▶ Problem to solve: Pictures are to be left out; otherwise, copy exactly the lines from the line containing "Where should I click to: Open" through the end of the data.

▶ Given information:
^^^^
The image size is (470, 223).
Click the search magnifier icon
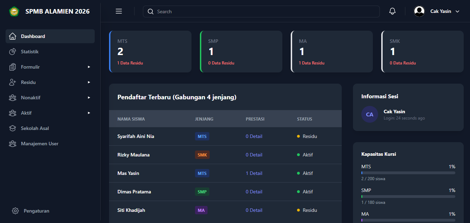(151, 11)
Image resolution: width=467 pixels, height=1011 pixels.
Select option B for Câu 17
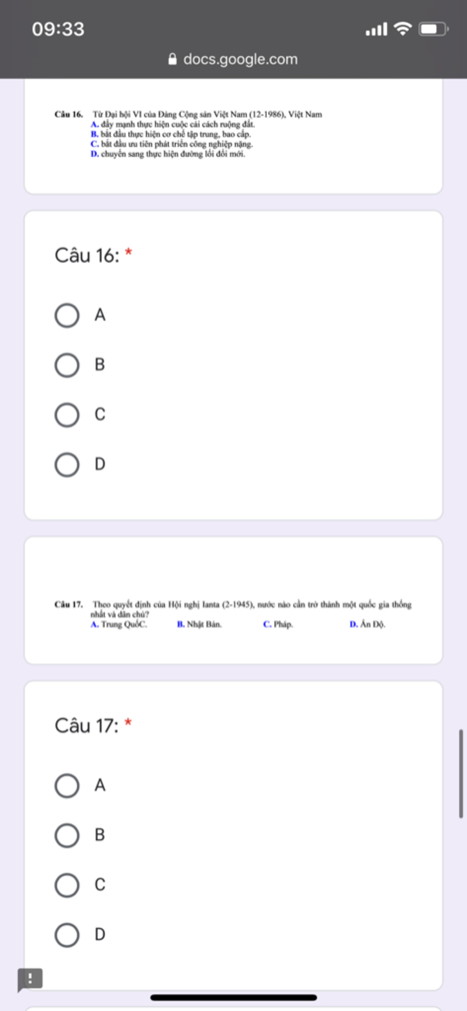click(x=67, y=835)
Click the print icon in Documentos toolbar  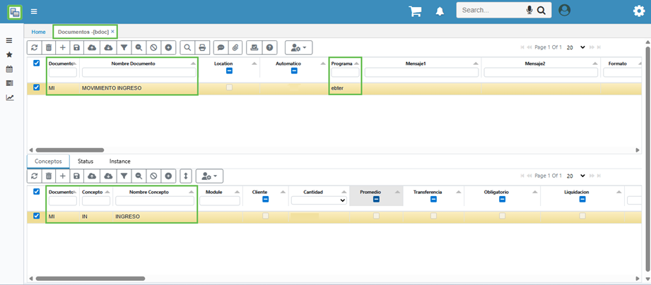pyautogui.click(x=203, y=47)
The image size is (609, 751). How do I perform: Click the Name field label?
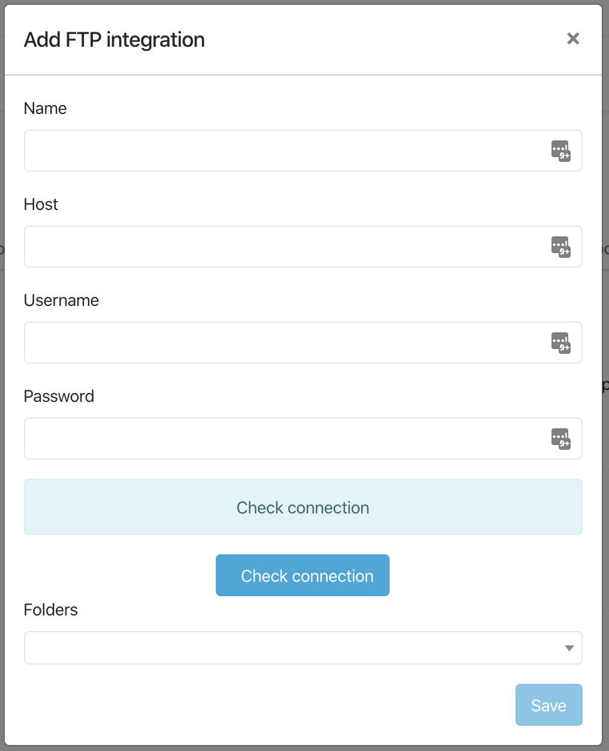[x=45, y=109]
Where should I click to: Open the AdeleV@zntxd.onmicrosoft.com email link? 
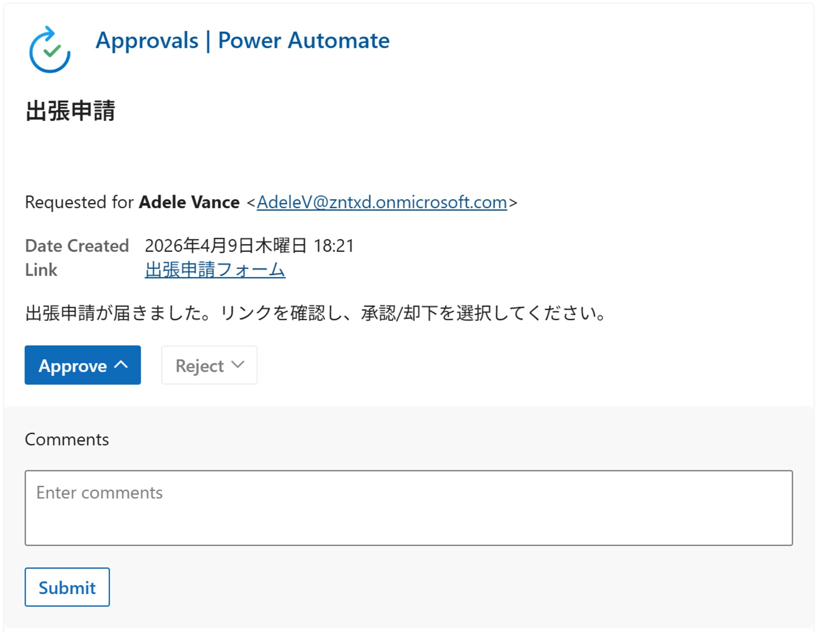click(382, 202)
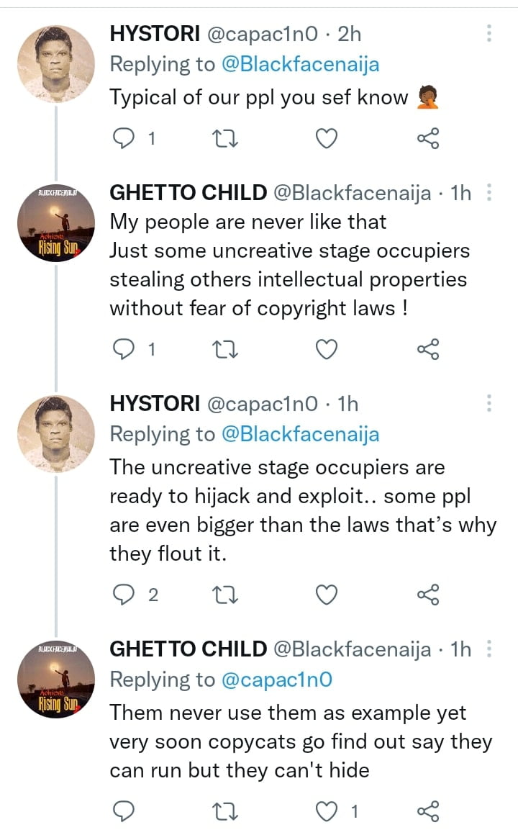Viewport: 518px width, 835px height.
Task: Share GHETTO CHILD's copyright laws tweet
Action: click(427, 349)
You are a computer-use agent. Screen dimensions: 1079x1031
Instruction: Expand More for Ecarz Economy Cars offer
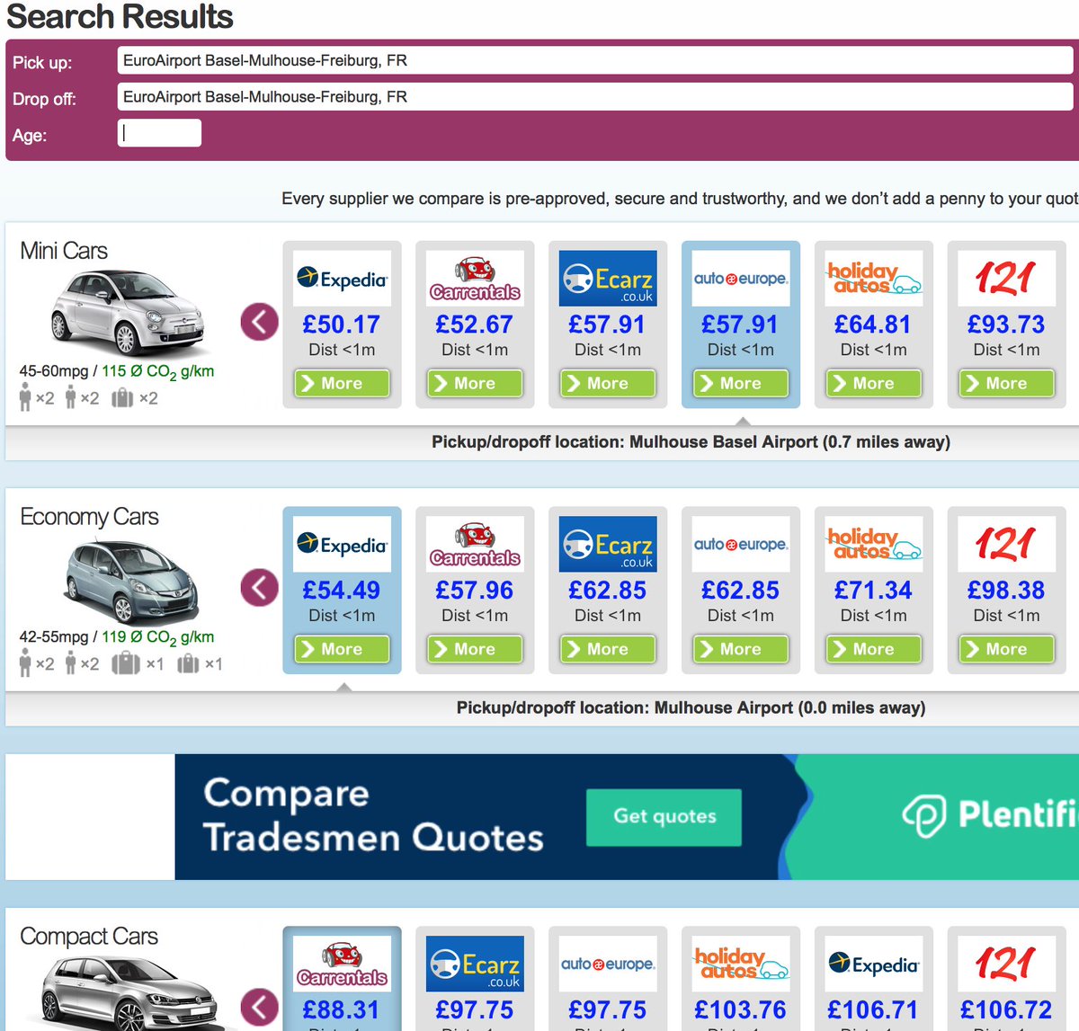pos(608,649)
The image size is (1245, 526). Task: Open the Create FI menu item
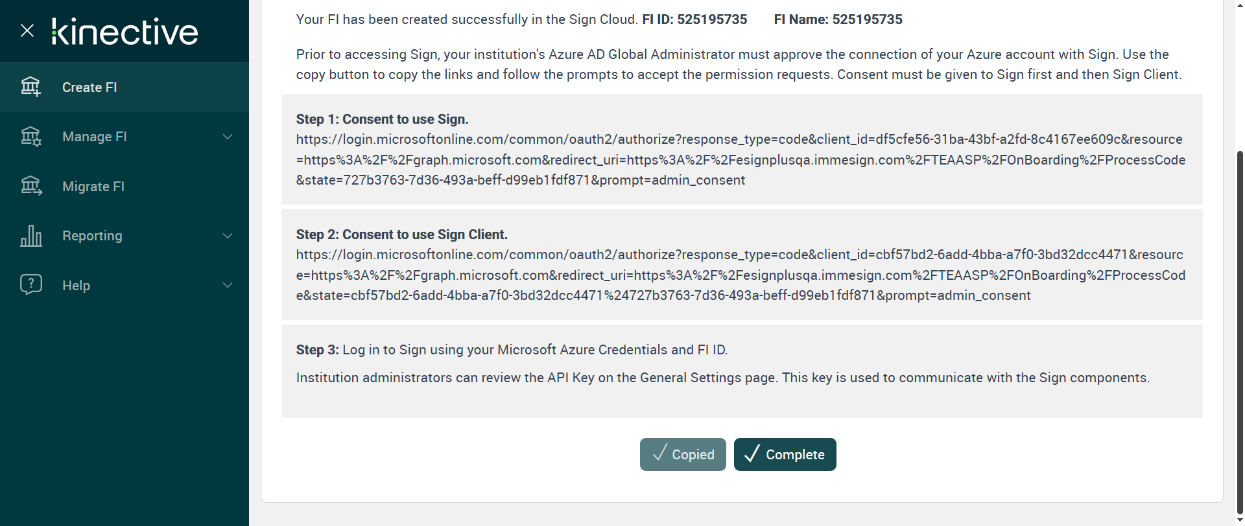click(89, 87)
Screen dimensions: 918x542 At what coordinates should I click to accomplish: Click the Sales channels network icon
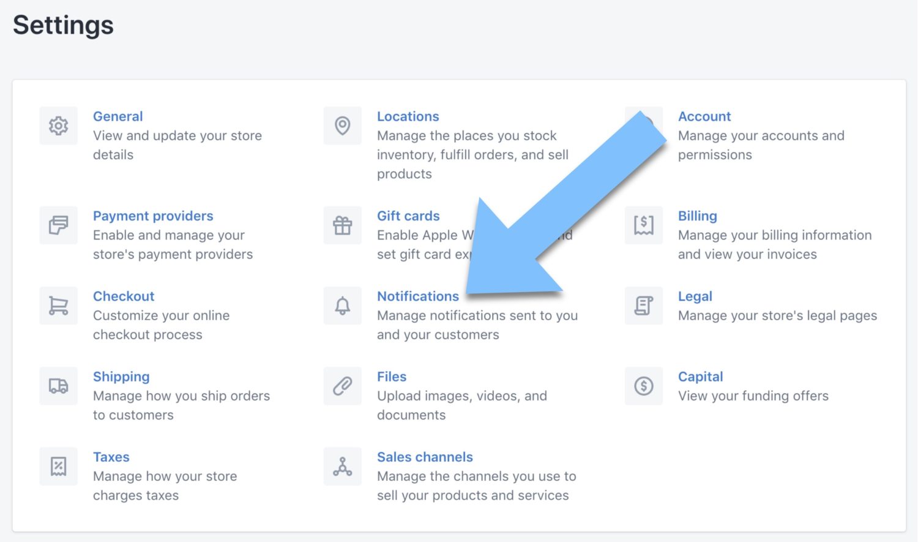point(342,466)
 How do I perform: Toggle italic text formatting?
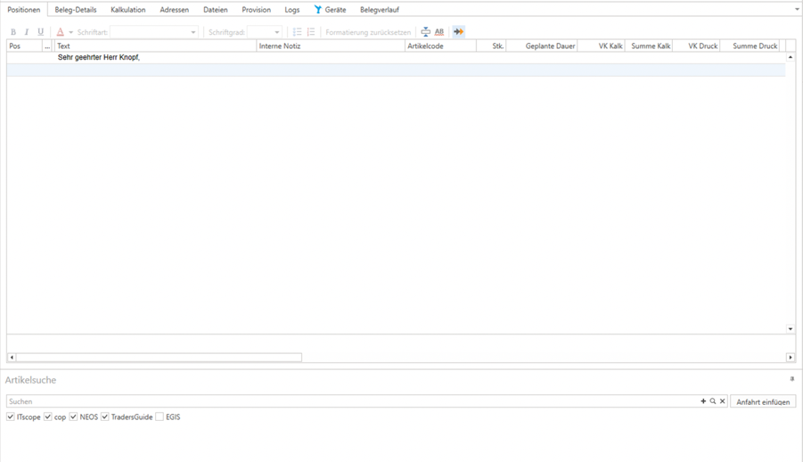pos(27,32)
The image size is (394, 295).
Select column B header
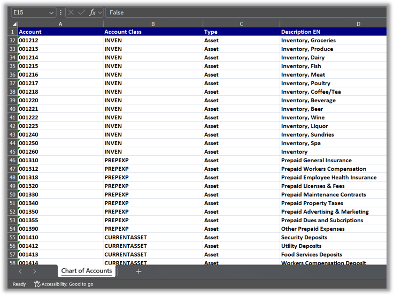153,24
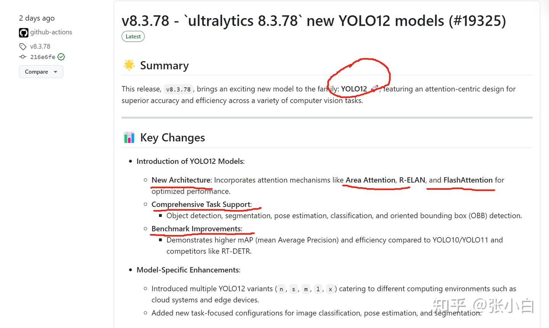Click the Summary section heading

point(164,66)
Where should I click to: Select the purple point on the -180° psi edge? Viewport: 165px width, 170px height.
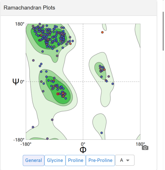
^^^^
▶ Expected output:
Where should I click to: Open the AdeleV@zntxd.onmicrosoft.com email link? 
click(382, 202)
Viewport: 518px width, 835px height.
Task: Share GHETTO CHILD's copyright laws tweet
Action: click(427, 349)
You are a computer-use agent. Screen dimensions: 1079x1031
Instruction: Expand More for Ecarz Economy Cars offer
pos(608,649)
The image size is (1245, 526). Task: Open the Create FI menu item
click(89, 87)
Screen dimensions: 918x542 At what coordinates should I click to accomplish: Click the Sales channels network icon
point(342,466)
 How do I perform: Toggle italic text formatting?
pos(27,32)
The image size is (394, 295).
Select column B header
153,24
Click the Summary section heading

point(164,66)
Where should I click to: Select the purple point on the -180° psi edge? Viewport: 165px width, 170px height.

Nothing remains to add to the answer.